Glenn Hubbard, the former chairman of the Council of Economic Advisers, comments in a Wall Street Journal column ($) that the corporate income tax hurts workers. He cites recent research showing that a lower corporate tax rate would have a substantial Laffer Curve effect.
As explained in a recent Tax & Budget Bulletin, the rest of the world is moving toward lower tax rates. The longer U.S. policy makers wait to implement similar reforms, the larger the losses for American workers:
[T]he tax may be borne not entirely (or even principally) by owners of capital, but by workers. Globalization plays a role. In an open economy, with mobile capital, a source‐based tax like the corporate tax will lead to a capital outflow, reducing investment and productivity and wages.

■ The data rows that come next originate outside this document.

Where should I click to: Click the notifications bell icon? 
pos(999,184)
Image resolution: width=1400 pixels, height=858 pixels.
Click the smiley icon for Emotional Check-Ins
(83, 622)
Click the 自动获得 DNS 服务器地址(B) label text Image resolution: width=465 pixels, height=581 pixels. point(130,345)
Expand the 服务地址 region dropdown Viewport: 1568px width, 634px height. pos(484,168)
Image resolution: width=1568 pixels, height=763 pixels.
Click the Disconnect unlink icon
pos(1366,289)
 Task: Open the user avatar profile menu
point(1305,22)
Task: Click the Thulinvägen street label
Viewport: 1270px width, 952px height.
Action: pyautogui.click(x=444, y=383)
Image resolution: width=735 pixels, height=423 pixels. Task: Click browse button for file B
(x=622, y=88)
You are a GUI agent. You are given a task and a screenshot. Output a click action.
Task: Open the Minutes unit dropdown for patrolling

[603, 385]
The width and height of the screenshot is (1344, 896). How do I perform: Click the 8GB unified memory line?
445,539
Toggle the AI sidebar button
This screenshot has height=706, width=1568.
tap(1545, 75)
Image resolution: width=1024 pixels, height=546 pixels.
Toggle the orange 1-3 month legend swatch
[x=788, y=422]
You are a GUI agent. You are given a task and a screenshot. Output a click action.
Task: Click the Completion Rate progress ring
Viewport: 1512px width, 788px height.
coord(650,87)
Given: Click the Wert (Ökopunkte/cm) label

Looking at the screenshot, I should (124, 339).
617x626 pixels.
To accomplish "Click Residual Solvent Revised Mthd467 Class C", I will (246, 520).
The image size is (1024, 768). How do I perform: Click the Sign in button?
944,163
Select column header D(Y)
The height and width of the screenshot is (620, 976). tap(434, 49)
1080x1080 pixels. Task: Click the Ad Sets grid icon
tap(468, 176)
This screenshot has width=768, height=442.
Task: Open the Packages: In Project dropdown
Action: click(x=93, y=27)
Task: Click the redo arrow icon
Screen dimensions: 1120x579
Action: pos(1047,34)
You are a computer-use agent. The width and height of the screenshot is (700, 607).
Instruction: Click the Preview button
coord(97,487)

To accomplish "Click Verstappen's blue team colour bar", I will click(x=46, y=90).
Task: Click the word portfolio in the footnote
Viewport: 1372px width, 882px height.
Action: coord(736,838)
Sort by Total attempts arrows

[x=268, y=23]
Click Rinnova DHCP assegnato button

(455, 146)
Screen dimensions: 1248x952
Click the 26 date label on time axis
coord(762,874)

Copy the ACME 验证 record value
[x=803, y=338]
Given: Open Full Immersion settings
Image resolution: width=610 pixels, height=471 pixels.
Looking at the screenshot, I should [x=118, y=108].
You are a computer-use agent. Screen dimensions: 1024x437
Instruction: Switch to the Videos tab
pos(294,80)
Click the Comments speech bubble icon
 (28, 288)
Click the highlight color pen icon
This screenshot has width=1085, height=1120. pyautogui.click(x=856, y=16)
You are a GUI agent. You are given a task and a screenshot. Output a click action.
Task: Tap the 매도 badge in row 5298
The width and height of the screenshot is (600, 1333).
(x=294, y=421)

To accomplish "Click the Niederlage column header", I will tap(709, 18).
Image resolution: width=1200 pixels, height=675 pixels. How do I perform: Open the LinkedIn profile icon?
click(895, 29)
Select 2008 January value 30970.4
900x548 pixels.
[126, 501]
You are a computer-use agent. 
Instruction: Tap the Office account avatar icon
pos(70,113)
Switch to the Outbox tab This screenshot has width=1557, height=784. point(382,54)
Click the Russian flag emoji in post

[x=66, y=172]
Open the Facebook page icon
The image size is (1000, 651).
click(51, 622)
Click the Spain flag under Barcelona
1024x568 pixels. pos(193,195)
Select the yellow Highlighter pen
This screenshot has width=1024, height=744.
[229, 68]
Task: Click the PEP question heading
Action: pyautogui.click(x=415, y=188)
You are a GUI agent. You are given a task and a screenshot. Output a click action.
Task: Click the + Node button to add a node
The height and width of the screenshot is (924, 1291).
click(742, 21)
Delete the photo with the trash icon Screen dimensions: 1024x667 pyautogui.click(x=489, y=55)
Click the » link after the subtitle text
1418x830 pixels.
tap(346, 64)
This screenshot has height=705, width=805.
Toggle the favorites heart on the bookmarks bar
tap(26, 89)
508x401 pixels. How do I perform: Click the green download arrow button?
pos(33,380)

…In other research assuming that the world‐wide capital stock is fixed, William Randolph of the Congressional Budget Office finds that labor bears about 70% of the corporate tax. …A recent paper by Kevin Hassett and Aparna Mathur of the American Enterprise Institute analyzes data across countries and over time, concluding that for countries that are part of the Organization for Economic Cooperation and Development (OECD), a 1% increase in corporate tax rates results in a 0.8% decrease in manufacturing wage rates. …A recent survey and study by KPMG shows, for example, that competition for investment continues to drive down tax rates around the globe, with further cuts in the pipeline from China, Germany, Singapore and Britain, among others. The desire for these cuts comes in part from the significant responsiveness both of real investment and taxable income to corporate tax rates. …Recent research by Michael Devereux of the University of Warwick suggests, though, that the revenue‐maximizing corporate tax rate in OECD countries is likely less than 30%. That is, higher corporate investment (and subsequent corporate profits and corporate tax revenue) and shifts in taxable income by multinational firms will substantially reduce the revenue “cost” of a corporate rate cut from the present 35% to, say, 30%.
Cutting the corporate tax rate would be positive for investment, productivity and economic growth. It would also reduce a tax burden now borne in large part (or even entirely) by labor, bolstering wages. And business responses to the tax cut will offset much of the “static” revenue cost.